Modern siyasetin ayakları Hristiyan ideolojisindedir demiştik. Özelikle Protestan teolojisindedir. Kavramları da Eski Grek’ten alıntıdır fakat burada dikkatimizi çekmesi gereken bir şey daha var.
Protestanlık ruhla bedeni, imanla ameli, dinle siyaseti ayırıyor. Hristiyanlıkta bunların arasındaki ilişki zayıftır ancak vardır. Protestanlık bunu bütünüyle ayırıyor Bir tarafta ruh, iman ve din; diğer tarafta amel, beden ve siyaset kalıyor. Kilise ve Devlet bunları bölüşüyor.
Din, iman ve ruh Kilisenin,
Beden, amel (eylem) ve siyaset DEVLETİN oluyor.
Protestan Hristiyanlık sen İNSANın -ki sonra devlet insanı VATANDAŞ yapacaktır- imanını, ruhunu ve dinini bana ver -ki vatandaş olmasını sağlamak için de bunlar kullanılabilir-, sen de onun ameliyle yani faaliyetleriyle , eylemleriyle, bedeniyle ve siyaseti ile ilgilenesin, diyor.

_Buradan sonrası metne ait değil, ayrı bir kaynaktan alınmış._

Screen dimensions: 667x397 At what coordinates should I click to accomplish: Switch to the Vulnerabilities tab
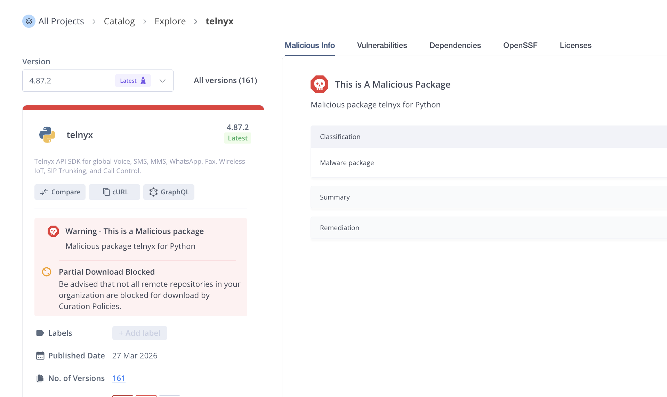pyautogui.click(x=382, y=46)
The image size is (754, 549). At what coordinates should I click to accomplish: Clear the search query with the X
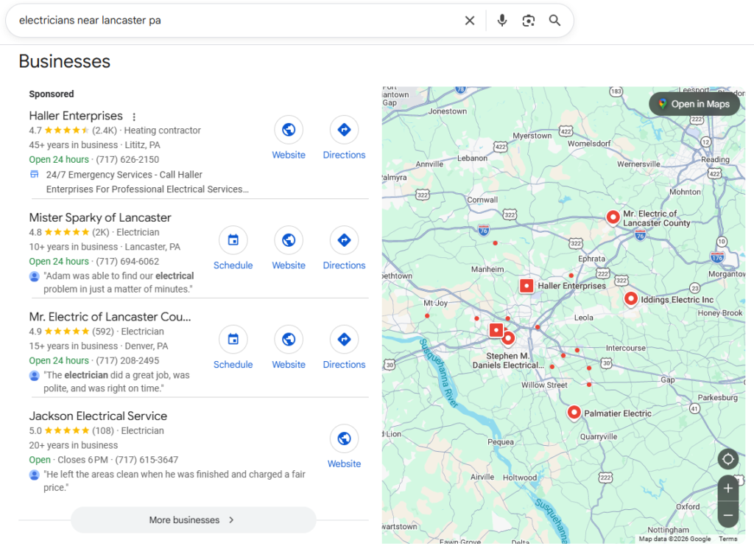470,20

Başka bir deyişle DEVLET siyaseti ele geçirip modern zamanlar insanının amelini ve bedenini düzenleme, ona müdahale etme HAKKI kazanıyor. Toplumun düzenlenmesi, insani amelin eylemin de düzenlenme hakkı oluyor.
Böylesi bir iKTİDAR biçimi ile dünya ilk kez karşı karşıya gelmiştir.
(Abdurrahman Arslan, Zaman Dışı Konuşmalar, s:160)
Modern Devlet tarihte görülmemiş ceberrut bir TAHAKKÜM kurar.
Denizler, nehirler, yağmurlar, topraklar, madenler, ormanlar, hayvanlar, İNSAnLAR onundur. Çocuklar ailenmin değil onundur. İnsanların amelleri onundur, insanların bedenleri bile onudur.
Çocuğa dilediğin eğitimi veremesin, dili öğretemezsin, AŞIsız gezdiremezsin, diledi,ğin tedaviyi alamazsın, askere gitmeyeceğim, okula gitmeyeceğim diyemezsin. Gözetlenmeyeceğim, takip edilmeyeceğim diyemezsiniz. Her şeyiniz onundur.
Buna karşılık kendi VATANINIZDA para vermeden tuvalet ihtiyacınızı göremez, SU içemez, toprağınızı ekemez, . Ölseniz para vermeden mezara bile giremezsiniz.
SİZİN SAHİBİNİZ , İLAHINIZ, TANRINIZ da odur.
Protestanlık ile PATRONLARININ yaptığı pazarlık sonucu böyle bir yapı gelişmiştir diyor sanırım.